Search the records below for the string "settings" and copy each line where it turns up.
---+---
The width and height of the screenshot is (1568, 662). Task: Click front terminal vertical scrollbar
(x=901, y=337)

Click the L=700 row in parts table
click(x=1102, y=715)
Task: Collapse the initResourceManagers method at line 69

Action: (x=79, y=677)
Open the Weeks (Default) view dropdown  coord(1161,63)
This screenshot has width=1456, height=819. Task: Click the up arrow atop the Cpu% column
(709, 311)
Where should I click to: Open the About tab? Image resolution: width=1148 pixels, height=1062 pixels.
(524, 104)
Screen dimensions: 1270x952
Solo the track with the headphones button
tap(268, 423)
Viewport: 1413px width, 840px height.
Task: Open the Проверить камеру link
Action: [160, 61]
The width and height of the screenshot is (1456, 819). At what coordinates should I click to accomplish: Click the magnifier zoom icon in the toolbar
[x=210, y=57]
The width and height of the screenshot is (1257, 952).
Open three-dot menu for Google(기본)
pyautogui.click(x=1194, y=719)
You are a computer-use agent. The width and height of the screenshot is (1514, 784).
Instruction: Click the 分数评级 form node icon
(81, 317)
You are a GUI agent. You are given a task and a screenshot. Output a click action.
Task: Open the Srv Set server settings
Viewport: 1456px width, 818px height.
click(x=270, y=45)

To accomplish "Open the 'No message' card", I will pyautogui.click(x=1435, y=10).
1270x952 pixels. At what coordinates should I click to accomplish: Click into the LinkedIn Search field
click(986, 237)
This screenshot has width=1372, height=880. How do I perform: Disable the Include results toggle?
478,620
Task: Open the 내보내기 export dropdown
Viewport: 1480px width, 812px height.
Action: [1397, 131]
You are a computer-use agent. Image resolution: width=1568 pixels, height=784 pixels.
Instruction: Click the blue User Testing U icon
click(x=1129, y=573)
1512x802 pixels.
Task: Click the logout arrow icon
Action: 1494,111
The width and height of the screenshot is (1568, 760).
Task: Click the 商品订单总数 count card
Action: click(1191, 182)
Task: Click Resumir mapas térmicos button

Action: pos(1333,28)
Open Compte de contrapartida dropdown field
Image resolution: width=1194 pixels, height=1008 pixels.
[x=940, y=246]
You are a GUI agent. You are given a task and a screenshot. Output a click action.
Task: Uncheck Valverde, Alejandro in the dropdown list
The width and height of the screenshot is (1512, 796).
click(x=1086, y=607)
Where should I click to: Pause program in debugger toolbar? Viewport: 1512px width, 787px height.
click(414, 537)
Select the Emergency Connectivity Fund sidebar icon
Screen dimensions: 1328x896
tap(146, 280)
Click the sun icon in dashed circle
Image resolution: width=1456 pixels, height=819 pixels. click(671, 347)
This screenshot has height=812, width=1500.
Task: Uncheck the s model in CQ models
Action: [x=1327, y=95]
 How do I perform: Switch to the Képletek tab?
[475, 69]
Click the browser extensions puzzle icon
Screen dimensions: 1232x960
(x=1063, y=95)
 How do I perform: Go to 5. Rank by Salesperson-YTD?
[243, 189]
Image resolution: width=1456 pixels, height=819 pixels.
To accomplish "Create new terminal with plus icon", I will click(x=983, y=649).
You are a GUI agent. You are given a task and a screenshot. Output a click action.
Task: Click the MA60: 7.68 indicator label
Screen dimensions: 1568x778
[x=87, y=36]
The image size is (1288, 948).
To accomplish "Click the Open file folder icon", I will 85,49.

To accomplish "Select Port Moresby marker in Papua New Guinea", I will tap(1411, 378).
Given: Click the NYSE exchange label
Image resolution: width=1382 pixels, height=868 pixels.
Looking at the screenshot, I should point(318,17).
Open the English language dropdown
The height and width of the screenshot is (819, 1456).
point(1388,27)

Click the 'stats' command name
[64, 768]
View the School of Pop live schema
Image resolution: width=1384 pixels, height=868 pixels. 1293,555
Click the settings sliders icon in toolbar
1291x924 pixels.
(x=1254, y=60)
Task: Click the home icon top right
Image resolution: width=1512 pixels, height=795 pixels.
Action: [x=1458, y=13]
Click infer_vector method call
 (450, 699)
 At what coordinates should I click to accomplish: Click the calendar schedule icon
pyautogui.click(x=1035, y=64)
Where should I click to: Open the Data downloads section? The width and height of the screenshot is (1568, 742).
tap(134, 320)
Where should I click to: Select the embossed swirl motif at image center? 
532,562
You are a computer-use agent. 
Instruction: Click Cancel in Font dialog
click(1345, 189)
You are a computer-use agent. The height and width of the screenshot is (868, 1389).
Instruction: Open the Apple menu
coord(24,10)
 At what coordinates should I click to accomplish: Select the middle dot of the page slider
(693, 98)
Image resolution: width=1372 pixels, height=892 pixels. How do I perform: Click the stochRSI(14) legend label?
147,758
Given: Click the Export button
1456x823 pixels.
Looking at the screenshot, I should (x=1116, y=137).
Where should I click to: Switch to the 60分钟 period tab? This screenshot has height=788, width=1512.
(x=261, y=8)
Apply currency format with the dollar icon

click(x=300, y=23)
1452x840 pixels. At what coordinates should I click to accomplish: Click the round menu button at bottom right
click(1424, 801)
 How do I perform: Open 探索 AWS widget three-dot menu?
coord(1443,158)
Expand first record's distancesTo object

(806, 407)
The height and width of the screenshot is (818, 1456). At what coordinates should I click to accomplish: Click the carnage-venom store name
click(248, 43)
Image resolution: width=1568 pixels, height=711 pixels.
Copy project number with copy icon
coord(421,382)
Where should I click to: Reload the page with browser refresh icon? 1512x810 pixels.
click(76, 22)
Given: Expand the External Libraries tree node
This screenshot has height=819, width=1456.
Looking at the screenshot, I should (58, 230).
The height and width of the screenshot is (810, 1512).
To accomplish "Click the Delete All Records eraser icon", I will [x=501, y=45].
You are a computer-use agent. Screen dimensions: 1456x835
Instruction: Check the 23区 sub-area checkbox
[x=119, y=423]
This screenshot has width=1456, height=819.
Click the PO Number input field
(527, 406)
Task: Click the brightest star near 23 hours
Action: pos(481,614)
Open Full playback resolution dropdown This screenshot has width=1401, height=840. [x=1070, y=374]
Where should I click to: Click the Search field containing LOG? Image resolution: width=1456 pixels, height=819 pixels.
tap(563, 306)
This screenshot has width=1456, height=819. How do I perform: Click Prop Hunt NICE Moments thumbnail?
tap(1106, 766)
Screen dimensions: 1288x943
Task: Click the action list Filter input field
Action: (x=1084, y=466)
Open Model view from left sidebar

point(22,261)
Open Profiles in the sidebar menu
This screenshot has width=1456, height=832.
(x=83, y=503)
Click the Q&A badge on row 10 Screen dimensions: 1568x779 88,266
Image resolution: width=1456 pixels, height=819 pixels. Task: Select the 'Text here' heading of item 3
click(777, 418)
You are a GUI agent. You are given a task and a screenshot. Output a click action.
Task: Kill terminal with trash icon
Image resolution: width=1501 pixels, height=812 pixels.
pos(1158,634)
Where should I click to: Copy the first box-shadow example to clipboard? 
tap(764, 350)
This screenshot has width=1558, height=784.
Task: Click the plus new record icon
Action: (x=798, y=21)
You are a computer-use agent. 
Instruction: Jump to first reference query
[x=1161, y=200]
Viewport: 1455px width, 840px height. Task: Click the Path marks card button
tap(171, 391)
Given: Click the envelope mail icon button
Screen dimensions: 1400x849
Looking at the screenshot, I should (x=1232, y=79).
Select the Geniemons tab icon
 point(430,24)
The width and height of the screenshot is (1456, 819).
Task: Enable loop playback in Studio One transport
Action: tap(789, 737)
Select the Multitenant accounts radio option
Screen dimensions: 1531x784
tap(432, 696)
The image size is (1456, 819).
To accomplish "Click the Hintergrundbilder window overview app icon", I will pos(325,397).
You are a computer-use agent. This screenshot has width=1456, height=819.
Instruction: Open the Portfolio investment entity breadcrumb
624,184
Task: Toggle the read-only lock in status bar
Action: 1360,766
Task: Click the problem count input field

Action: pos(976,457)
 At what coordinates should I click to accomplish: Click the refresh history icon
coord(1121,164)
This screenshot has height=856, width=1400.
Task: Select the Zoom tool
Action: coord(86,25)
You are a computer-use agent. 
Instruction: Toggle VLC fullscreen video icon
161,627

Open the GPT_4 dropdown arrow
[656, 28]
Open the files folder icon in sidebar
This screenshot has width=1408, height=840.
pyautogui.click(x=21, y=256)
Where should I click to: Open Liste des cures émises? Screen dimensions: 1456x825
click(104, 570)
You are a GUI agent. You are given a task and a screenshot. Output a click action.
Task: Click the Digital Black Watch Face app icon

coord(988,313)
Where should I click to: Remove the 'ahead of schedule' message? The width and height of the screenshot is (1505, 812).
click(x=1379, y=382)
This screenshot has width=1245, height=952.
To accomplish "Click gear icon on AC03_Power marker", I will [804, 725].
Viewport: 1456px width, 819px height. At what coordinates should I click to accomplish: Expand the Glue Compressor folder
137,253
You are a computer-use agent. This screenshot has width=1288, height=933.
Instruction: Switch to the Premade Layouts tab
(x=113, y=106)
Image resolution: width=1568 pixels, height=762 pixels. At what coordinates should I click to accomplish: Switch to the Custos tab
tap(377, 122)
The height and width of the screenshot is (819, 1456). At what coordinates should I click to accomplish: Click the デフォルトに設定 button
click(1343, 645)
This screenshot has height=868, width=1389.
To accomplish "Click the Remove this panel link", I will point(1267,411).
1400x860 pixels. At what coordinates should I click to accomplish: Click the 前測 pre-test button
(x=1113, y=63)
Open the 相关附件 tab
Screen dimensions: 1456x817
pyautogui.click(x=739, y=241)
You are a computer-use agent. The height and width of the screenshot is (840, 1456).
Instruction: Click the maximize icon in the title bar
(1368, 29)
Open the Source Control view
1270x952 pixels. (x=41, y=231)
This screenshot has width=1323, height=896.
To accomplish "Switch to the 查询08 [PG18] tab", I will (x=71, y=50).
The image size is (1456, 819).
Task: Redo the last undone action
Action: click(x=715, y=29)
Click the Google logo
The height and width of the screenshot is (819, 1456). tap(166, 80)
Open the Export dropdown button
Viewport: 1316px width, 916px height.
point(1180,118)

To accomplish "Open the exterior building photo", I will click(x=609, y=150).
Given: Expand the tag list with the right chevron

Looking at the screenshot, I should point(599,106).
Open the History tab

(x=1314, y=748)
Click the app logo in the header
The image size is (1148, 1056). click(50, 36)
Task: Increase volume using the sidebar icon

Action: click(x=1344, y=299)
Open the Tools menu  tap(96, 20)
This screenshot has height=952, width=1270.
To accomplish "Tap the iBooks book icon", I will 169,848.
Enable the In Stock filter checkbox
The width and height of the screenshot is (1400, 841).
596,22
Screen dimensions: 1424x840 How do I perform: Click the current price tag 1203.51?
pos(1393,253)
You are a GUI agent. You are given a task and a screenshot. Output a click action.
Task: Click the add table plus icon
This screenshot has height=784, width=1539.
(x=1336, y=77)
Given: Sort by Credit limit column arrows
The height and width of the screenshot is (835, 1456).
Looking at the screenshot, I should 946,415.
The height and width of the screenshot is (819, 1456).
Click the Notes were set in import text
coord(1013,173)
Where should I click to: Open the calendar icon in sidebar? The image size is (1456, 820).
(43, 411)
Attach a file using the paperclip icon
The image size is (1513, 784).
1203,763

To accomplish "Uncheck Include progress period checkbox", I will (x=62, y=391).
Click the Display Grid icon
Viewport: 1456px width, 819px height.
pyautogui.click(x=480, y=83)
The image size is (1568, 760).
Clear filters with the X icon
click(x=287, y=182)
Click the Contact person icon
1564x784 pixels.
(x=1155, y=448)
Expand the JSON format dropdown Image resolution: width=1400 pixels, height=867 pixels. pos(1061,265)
---+---
§ Result of the task:
Task: Open the Srv Set server settings
Click the settings sliders icon in toolbar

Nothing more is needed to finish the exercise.